O presente trabalho teve como objetivo identificar polimorfismos em cinco genes candidatos (MyoD, Myf5, miogenina, MRF4 e miostatina) que atuam no desenvolvimento muscular de galinhas, e avaliar os efeitos de suas variantes alélicas sobre características quantitativas de crescimento e desenvolvimento muscular. Os genes MyoD e Myf5 são essenciais para a determinação da linhagem miogênica de células precursoras das fibras musculares na etapa inicial da miogênese, enquanto que a miogenina e MRF4 são requeridos na diferenciação final destas células. A miostatina por sua vez, atua como um potente regulador negativo do crescimento muscular esquelético durante a miogênese, persistindo por toda a fase adulta. Os produtos amplificados dos cinco genes foram clonados e seqüenciados a partir de pools de DNA dos parentais de duas linhagens divergentes desenvolvidas pela Embrapa - Suínos e Aves, uma de corte (TT) e outra de postura (CC). Os polimorfismos identificados foram validados e genotipados em uma população experimental F2, originada do cruzamento entre machos da linhagem TT e fêmeas da linhagem CC. Para avaliação dos efeitos dos polimorfismos sobre características quantitativas foram genotipados os genes da miostatina, miogenina e MyoD. Os polimorfismos dos genes da miostatina e MyoD não apresentaram efeito sobre nenhuma das características avaliadas. Dentre os sítios polimórficos detectados no gene da miogenina, um identificado como T455C apresentou associação estatisticamente significativa com as características: peso vivo ao 42 dias (P = 0,0263), ganho de peso do nascimento aos 42 dias de idade (P = 0,0291), ganho de peso dos 35 aos 42 dias de idade (P = 0,0368), peso da carcaça (P = 0,0245), peso das asas (P = 0,0099) e da carcaça residual (P = 0,0056), peso da gordura abdominal (P = 0,0320), do fígado (P = 0,0373) e do pulmão (P = 0,0262). Novas investigações poderão ser feitas no intuito de validar este polimorfismo como possível marcador genético para seleção de aves com maior capacidade de desenvolvimento muscular. Embora inúmeros polimorfismos tenham sido detectados nos genes Myf5 e MRF4, não foi possível estabelecer condições ideais para realização da genotipagem destes genes.

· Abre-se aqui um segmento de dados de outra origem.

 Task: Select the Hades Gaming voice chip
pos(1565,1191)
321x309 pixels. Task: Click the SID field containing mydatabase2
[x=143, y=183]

The aim of this work was to identify polymorphisms in five candidate genes (MyoD, Myf5, Myogenin, MRF4 and Myostatin) which act in chicken muscle development and evaluate the effects of its allelic variants on growth and muscle development quantitative traits. MyoD and Myf5 are essential for the determination of the myogenic lineage of muscle precursor cells in early stages of myogenesis, whereas myogenin and MRF4 are required for the final differentiation of these cells. Myostatin acts as a potent negative regulator of skeletal muscle growth during myogenesis and continues to be expressed in adult animals. PCR products of these five genes were cloned and sequenced from DNA pools of parental individuals from two distinct lineages developed by Embrapa - Suínos e Aves, a broiler sire line (TT) and a layer line (CC). The polymorphisms identified were validated and genotyped in a F2 experimental population originated from a crossing of TT line sires ands CC line dams. Polymorphisms of Myostatin, Myogenin and MyoD genes were genotyped to evaluate their effects on quantitative traits. The effects of Myostatin and MyoD polymorphisms were not significant on any traits. Among the polymorphic sites detected in the myogenin gene one, identifyed as T455C, was significantly associated with the following traits: body weight at 42 days of age (P = 0,0263), body weight gain between birth and 42 days of age (P = 0,0291), body weight gain between 35 and 42 days of age (P = 0,0368), carcass weight (P = 0,0245), weight of drums (P = 0,0099), residual carcass (P = 0,0056), abdominal fat (P = 0,0320), liver (P = 0,0373) and lungs (P = 0,0262). New investigations should be conducted to validate this polymorphism as a possible genetic marker for selection of chickens with increased muscle development potential. Although many polymorphisms were detected in Myf5 and MRF4 genes, it was not possible to establish ideal conditions for their genotyping.